# TASK MATERIAL start
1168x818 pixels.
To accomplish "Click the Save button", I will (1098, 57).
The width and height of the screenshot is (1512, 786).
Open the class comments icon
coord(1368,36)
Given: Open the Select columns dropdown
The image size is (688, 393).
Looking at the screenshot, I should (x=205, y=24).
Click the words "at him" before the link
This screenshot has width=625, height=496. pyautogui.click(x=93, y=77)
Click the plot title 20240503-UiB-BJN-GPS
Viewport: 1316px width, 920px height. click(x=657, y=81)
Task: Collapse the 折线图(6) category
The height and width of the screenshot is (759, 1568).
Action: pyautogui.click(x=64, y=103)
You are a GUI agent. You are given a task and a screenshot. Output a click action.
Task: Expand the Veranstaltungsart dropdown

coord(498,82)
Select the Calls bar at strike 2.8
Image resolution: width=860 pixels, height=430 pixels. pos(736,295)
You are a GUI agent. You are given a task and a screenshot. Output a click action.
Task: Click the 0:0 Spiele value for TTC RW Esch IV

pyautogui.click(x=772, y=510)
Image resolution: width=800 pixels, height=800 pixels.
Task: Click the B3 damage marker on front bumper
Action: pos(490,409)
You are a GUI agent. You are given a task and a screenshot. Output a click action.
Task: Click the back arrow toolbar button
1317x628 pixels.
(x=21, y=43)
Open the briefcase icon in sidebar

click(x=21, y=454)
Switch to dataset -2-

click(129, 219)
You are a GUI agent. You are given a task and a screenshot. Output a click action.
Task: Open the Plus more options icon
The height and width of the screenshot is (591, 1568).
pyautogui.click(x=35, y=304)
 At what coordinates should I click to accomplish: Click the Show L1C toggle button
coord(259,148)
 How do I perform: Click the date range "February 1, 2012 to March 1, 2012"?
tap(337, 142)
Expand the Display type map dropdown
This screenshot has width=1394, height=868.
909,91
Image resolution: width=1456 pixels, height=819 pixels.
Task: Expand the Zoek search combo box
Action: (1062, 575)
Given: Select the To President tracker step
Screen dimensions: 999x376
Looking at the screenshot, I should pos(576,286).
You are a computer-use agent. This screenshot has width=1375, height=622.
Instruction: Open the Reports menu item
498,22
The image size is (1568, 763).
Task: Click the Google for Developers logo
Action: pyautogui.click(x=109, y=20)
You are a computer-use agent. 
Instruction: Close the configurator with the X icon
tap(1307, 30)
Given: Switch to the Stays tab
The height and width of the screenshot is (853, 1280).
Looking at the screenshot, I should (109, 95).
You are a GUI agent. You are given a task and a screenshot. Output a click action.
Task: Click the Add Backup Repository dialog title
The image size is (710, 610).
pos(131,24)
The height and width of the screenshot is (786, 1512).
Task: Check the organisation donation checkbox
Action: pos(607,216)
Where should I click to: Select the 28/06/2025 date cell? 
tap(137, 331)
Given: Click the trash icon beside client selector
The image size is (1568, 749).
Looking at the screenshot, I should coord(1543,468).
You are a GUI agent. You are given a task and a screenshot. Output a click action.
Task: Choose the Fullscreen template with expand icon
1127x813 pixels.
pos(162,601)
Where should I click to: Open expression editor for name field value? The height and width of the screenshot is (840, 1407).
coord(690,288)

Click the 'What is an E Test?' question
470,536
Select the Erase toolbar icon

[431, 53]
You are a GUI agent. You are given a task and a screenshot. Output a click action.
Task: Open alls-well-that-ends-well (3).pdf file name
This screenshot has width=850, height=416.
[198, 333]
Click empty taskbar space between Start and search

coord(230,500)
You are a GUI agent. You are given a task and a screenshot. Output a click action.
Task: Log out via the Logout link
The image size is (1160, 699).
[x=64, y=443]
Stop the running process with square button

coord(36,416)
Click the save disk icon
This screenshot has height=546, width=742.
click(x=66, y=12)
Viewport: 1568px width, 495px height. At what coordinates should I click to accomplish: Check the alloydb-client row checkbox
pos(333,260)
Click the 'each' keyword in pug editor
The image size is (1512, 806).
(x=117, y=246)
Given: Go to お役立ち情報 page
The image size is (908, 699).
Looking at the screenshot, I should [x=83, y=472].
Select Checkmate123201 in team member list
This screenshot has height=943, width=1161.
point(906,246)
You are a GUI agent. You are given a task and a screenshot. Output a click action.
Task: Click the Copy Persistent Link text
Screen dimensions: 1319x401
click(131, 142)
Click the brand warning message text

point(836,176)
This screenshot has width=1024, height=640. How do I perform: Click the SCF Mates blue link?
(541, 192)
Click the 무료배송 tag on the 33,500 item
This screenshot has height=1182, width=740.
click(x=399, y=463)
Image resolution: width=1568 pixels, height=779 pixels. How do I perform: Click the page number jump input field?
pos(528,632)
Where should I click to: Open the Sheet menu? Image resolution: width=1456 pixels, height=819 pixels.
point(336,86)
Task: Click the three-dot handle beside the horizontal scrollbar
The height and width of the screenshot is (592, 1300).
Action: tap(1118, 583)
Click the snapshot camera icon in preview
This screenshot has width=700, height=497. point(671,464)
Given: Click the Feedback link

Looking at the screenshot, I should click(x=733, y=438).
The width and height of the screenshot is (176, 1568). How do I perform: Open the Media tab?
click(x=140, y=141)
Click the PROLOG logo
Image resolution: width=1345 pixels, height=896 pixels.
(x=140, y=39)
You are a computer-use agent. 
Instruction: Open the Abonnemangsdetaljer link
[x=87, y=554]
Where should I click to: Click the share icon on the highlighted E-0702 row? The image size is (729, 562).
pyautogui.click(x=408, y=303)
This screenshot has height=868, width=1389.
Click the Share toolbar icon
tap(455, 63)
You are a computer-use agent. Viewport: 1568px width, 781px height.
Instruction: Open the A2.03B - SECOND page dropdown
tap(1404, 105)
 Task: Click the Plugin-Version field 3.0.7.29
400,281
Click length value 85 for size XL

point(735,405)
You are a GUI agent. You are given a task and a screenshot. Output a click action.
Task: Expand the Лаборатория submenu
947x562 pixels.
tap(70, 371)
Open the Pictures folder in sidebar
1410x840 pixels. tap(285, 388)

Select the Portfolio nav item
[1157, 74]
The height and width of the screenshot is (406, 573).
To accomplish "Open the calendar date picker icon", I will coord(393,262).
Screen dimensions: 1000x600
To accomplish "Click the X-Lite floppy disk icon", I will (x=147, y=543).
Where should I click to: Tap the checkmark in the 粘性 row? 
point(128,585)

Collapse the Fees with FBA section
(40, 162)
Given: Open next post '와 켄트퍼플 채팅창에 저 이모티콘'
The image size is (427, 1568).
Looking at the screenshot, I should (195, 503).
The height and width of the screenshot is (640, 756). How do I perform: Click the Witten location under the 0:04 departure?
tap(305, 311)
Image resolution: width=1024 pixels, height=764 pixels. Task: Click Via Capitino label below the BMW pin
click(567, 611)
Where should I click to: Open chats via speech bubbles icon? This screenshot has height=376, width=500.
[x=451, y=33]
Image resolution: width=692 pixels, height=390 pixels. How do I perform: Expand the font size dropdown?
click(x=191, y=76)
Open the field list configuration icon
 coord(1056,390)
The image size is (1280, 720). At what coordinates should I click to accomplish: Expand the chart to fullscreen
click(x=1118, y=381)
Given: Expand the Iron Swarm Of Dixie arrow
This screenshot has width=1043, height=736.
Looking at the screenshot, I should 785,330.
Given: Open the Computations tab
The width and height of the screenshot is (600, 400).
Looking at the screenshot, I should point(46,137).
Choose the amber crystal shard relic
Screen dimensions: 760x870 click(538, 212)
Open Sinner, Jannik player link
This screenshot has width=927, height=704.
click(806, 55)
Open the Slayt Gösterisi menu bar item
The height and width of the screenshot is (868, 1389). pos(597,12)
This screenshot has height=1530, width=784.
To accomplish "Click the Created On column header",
# TASK MATERIAL end
Reproduce all of the data above verbatim, line for line, with no changes to any character, spacing, or line break.

▶ [ANSWER TO THE PROBLEM]
1168x818 pixels.
To accomplish "Click the Save button", I will (1098, 57).
The width and height of the screenshot is (1512, 786).
Open the class comments icon
coord(1368,36)
Given: Open the Select columns dropdown
The image size is (688, 393).
Looking at the screenshot, I should (x=205, y=24).
Click the words "at him" before the link
This screenshot has width=625, height=496. pyautogui.click(x=93, y=77)
Click the plot title 20240503-UiB-BJN-GPS
Viewport: 1316px width, 920px height. click(x=657, y=81)
Task: Collapse the 折线图(6) category
The height and width of the screenshot is (759, 1568).
Action: pyautogui.click(x=64, y=103)
You are a GUI agent. You are given a task and a screenshot. Output a click action.
Task: Expand the Veranstaltungsart dropdown

coord(498,82)
Select the Calls bar at strike 2.8
Image resolution: width=860 pixels, height=430 pixels. pos(736,295)
You are a GUI agent. You are given a task and a screenshot. Output a click action.
Task: Click the 0:0 Spiele value for TTC RW Esch IV

pyautogui.click(x=772, y=510)
Image resolution: width=800 pixels, height=800 pixels.
Task: Click the B3 damage marker on front bumper
Action: pos(490,409)
You are a GUI agent. You are given a task and a screenshot. Output a click action.
Task: Click the back arrow toolbar button
1317x628 pixels.
(x=21, y=43)
Open the briefcase icon in sidebar

click(x=21, y=454)
Switch to dataset -2-

click(129, 219)
You are a GUI agent. You are given a task and a screenshot. Output a click action.
Task: Open the Plus more options icon
The height and width of the screenshot is (591, 1568).
pyautogui.click(x=35, y=304)
 At what coordinates should I click to accomplish: Click the Show L1C toggle button
coord(259,148)
 How do I perform: Click the date range "February 1, 2012 to March 1, 2012"?
tap(337, 142)
Expand the Display type map dropdown
This screenshot has width=1394, height=868.
909,91
Image resolution: width=1456 pixels, height=819 pixels.
Task: Expand the Zoek search combo box
Action: (1062, 575)
Given: Select the To President tracker step
Screen dimensions: 999x376
Looking at the screenshot, I should pos(576,286).
You are a computer-use agent. This screenshot has width=1375, height=622.
Instruction: Open the Reports menu item
498,22
The image size is (1568, 763).
Task: Click the Google for Developers logo
Action: pyautogui.click(x=109, y=20)
You are a computer-use agent. 
Instruction: Close the configurator with the X icon
tap(1307, 30)
Given: Switch to the Stays tab
The height and width of the screenshot is (853, 1280).
Looking at the screenshot, I should (109, 95).
You are a GUI agent. You are given a task and a screenshot. Output a click action.
Task: Click the Add Backup Repository dialog title
The image size is (710, 610).
pos(131,24)
The height and width of the screenshot is (786, 1512).
Task: Check the organisation donation checkbox
Action: pos(607,216)
Where should I click to: Select the 28/06/2025 date cell? 
tap(137, 331)
Given: Click the trash icon beside client selector
The image size is (1568, 749).
Looking at the screenshot, I should coord(1543,468).
You are a GUI agent. You are given a task and a screenshot. Output a click action.
Task: Choose the Fullscreen template with expand icon
1127x813 pixels.
pos(162,601)
Where should I click to: Open expression editor for name field value? The height and width of the screenshot is (840, 1407).
coord(690,288)

Click the 'What is an E Test?' question
470,536
Select the Erase toolbar icon

[431, 53]
You are a GUI agent. You are given a task and a screenshot. Output a click action.
Task: Open alls-well-that-ends-well (3).pdf file name
This screenshot has width=850, height=416.
[198, 333]
Click empty taskbar space between Start and search

coord(230,500)
You are a GUI agent. You are given a task and a screenshot. Output a click action.
Task: Log out via the Logout link
The image size is (1160, 699).
[x=64, y=443]
Stop the running process with square button

coord(36,416)
Click the save disk icon
This screenshot has height=546, width=742.
click(x=66, y=12)
Viewport: 1568px width, 495px height. At what coordinates should I click to accomplish: Check the alloydb-client row checkbox
pos(333,260)
Click the 'each' keyword in pug editor
The image size is (1512, 806).
(x=117, y=246)
Given: Go to お役立ち情報 page
The image size is (908, 699).
Looking at the screenshot, I should [x=83, y=472].
Select Checkmate123201 in team member list
This screenshot has height=943, width=1161.
point(906,246)
You are a GUI agent. You are given a task and a screenshot. Output a click action.
Task: Click the Copy Persistent Link text
Screen dimensions: 1319x401
click(131, 142)
Click the brand warning message text

point(836,176)
This screenshot has width=1024, height=640. How do I perform: Click the SCF Mates blue link?
(541, 192)
Click the 무료배송 tag on the 33,500 item
This screenshot has height=1182, width=740.
click(x=399, y=463)
Image resolution: width=1568 pixels, height=779 pixels. How do I perform: Click the page number jump input field?
pos(528,632)
Where should I click to: Open the Sheet menu? Image resolution: width=1456 pixels, height=819 pixels.
point(336,86)
Task: Click the three-dot handle beside the horizontal scrollbar
The height and width of the screenshot is (592, 1300).
Action: tap(1118, 583)
Click the snapshot camera icon in preview
This screenshot has width=700, height=497. point(671,464)
Given: Click the Feedback link

Looking at the screenshot, I should click(x=733, y=438).
The width and height of the screenshot is (176, 1568). How do I perform: Open the Media tab?
click(x=140, y=141)
Click the PROLOG logo
Image resolution: width=1345 pixels, height=896 pixels.
(x=140, y=39)
You are a computer-use agent. 
Instruction: Open the Abonnemangsdetaljer link
[x=87, y=554]
Where should I click to: Click the share icon on the highlighted E-0702 row? The image size is (729, 562).
pyautogui.click(x=408, y=303)
This screenshot has height=868, width=1389.
Click the Share toolbar icon
tap(455, 63)
You are a computer-use agent. Viewport: 1568px width, 781px height.
Instruction: Open the A2.03B - SECOND page dropdown
tap(1404, 105)
 Task: Click the Plugin-Version field 3.0.7.29
400,281
Click length value 85 for size XL

point(735,405)
You are a GUI agent. You are given a task and a screenshot. Output a click action.
Task: Expand the Лаборатория submenu
947x562 pixels.
tap(70, 371)
Open the Pictures folder in sidebar
1410x840 pixels. tap(285, 388)

Select the Portfolio nav item
[1157, 74]
The height and width of the screenshot is (406, 573).
To accomplish "Open the calendar date picker icon", I will coord(393,262).
Screen dimensions: 1000x600
To accomplish "Click the X-Lite floppy disk icon", I will (x=147, y=543).
Where should I click to: Tap the checkmark in the 粘性 row? 
point(128,585)

Collapse the Fees with FBA section
(40, 162)
Given: Open next post '와 켄트퍼플 채팅창에 저 이모티콘'
The image size is (427, 1568).
Looking at the screenshot, I should (195, 503).
The height and width of the screenshot is (640, 756). How do I perform: Click the Witten location under the 0:04 departure?
tap(305, 311)
Image resolution: width=1024 pixels, height=764 pixels. Task: Click Via Capitino label below the BMW pin
click(567, 611)
Where should I click to: Open chats via speech bubbles icon? This screenshot has height=376, width=500.
[x=451, y=33]
Image resolution: width=692 pixels, height=390 pixels. How do I perform: Expand the font size dropdown?
click(x=191, y=76)
Open the field list configuration icon
 coord(1056,390)
The image size is (1280, 720). At what coordinates should I click to accomplish: Expand the chart to fullscreen
click(x=1118, y=381)
Given: Expand the Iron Swarm Of Dixie arrow
This screenshot has width=1043, height=736.
Looking at the screenshot, I should 785,330.
Given: Open the Computations tab
The width and height of the screenshot is (600, 400).
Looking at the screenshot, I should point(46,137).
Choose the amber crystal shard relic
Screen dimensions: 760x870 click(538, 212)
Open Sinner, Jannik player link
This screenshot has width=927, height=704.
click(806, 55)
Open the Slayt Gösterisi menu bar item
The height and width of the screenshot is (868, 1389). pos(597,12)
This screenshot has height=1530, width=784.
To accomplish "Click the Created On column header",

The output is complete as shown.